Patrick looked up and blinked in the too-bright sunlight. Jesus, but if he stayed out much longer he was going to sober up and get hungover, which wasn’t something he was especially looking forward to. His vision adjusted after a moment, and he saw an absolutely gorgeous boy with a big, toothy grin looking down at him.

“You okay?” the guy asked. He was wearing a dumb witch’s outfit, like Patrick, although his robes were more subdued, royal blue with dark gray lining. He had hair the precise color of spilled ink, and from under the bells of his enormous sleeves, Patrick could see tattoos swirling their way up his arms. He was hot, and Patrick was just drunk enough that he could stare gape-mouthed at a guy like him for hours if he didn’t concentrate.
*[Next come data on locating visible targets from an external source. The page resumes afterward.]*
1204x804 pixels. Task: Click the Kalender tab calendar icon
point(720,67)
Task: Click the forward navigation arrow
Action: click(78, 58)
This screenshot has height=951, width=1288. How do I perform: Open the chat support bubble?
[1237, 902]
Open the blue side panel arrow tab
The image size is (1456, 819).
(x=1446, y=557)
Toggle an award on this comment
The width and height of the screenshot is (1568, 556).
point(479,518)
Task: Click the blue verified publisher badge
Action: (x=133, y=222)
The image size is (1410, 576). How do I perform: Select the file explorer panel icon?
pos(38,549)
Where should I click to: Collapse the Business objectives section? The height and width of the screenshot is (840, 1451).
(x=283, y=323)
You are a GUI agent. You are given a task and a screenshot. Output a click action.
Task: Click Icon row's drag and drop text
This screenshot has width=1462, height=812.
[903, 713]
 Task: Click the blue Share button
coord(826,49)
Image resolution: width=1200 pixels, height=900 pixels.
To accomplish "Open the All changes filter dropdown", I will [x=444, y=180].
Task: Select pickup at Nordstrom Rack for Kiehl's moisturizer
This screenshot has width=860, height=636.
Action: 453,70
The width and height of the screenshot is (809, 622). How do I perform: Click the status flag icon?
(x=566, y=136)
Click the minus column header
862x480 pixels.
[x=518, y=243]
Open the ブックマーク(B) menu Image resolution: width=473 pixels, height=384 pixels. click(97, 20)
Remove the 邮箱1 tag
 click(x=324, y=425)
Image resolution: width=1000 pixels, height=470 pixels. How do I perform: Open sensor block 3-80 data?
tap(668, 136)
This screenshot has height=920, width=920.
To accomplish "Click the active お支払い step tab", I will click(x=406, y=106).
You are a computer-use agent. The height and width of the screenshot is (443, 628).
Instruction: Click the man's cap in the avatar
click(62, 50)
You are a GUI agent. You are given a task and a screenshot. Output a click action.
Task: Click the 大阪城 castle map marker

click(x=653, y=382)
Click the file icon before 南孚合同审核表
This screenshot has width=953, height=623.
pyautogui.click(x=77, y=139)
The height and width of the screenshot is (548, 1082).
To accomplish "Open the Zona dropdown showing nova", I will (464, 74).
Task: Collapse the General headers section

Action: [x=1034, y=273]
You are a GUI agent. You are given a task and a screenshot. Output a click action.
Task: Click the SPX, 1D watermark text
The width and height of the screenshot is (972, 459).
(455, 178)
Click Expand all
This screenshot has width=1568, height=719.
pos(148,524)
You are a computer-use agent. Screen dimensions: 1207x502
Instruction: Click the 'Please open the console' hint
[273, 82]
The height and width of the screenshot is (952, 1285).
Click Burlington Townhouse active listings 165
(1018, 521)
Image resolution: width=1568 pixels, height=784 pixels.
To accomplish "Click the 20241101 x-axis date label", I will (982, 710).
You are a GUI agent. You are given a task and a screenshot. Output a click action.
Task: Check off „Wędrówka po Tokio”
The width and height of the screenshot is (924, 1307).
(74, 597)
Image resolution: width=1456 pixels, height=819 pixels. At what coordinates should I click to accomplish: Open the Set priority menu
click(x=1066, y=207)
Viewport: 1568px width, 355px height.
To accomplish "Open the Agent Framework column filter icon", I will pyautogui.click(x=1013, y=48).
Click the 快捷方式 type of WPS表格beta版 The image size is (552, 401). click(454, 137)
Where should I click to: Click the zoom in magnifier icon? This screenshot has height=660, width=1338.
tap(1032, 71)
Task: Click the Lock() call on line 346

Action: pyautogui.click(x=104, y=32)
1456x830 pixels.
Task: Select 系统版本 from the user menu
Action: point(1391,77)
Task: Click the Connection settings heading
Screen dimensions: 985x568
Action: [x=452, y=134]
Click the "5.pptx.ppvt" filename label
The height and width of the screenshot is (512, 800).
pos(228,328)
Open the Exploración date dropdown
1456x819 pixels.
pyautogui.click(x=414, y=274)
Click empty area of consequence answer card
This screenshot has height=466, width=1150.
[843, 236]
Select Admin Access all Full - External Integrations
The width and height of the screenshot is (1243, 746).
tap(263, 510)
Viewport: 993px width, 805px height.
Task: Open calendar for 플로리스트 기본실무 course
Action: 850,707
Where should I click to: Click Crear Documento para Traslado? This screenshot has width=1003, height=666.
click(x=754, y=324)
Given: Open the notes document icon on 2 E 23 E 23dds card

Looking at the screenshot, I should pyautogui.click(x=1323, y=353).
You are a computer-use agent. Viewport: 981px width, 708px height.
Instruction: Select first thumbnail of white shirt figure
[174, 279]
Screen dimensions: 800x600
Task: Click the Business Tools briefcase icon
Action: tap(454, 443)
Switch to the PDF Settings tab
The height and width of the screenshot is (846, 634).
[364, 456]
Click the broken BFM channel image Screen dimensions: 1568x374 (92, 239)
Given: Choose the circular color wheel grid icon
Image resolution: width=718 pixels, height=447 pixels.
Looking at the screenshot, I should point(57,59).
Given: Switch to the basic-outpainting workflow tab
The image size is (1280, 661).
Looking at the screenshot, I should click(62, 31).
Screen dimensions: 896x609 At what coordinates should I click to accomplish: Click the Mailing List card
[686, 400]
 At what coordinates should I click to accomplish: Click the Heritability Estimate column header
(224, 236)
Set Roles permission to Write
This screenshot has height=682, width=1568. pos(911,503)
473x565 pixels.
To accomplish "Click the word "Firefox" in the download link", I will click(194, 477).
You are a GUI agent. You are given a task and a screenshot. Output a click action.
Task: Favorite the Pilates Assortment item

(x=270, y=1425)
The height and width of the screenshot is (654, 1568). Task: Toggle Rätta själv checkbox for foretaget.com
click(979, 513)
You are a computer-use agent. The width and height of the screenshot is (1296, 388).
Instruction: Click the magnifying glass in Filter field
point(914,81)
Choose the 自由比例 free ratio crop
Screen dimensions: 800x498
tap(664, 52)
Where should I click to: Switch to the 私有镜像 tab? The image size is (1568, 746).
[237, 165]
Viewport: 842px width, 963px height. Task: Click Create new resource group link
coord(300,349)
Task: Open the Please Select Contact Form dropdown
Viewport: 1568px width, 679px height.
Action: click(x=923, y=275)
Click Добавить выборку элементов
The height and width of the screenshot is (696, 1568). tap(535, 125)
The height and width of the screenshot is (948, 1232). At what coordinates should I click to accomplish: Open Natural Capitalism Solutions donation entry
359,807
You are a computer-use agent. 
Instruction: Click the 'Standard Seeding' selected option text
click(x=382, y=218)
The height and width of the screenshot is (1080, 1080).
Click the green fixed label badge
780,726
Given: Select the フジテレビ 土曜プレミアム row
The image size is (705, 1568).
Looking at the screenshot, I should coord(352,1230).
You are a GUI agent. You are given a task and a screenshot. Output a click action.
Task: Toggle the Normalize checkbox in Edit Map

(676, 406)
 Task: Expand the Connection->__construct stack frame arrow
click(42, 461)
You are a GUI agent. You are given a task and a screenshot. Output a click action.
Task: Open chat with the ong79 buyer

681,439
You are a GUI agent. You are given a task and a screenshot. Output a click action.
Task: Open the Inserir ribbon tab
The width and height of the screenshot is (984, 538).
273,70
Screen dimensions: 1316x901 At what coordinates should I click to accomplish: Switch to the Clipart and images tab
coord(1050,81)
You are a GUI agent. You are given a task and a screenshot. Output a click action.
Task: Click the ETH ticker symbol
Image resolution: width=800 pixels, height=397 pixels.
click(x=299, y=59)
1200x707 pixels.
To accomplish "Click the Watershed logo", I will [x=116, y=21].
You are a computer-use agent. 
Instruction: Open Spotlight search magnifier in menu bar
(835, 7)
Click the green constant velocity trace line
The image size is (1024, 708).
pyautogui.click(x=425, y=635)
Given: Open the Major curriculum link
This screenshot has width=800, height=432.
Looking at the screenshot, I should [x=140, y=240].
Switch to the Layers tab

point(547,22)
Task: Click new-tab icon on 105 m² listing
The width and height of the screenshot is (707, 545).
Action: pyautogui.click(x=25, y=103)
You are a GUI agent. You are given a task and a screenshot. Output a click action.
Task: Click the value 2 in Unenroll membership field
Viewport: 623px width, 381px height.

“Uh,” said Patrick, and he swallowed hard to steady his voice and wet his mouth, to lend himself volume again. Damned, cotton-mouthed hangover. “Uh, yeah, I’m just- these shoes were a really stupid idea, and-”

“All good,” the guy said. He leaned over and took Patrick’s hand - his hand was rough and warm like he’d just been holding his hands out in front of a bonfire - and yanked him to his feet. It looked effortless, and though Patrick didn’t really like to be the damsel in distress, as he stumbled forward and fell right into this dude’s lean, muscular arms, he thought that his night (or possibly new day) was already improving immensely. 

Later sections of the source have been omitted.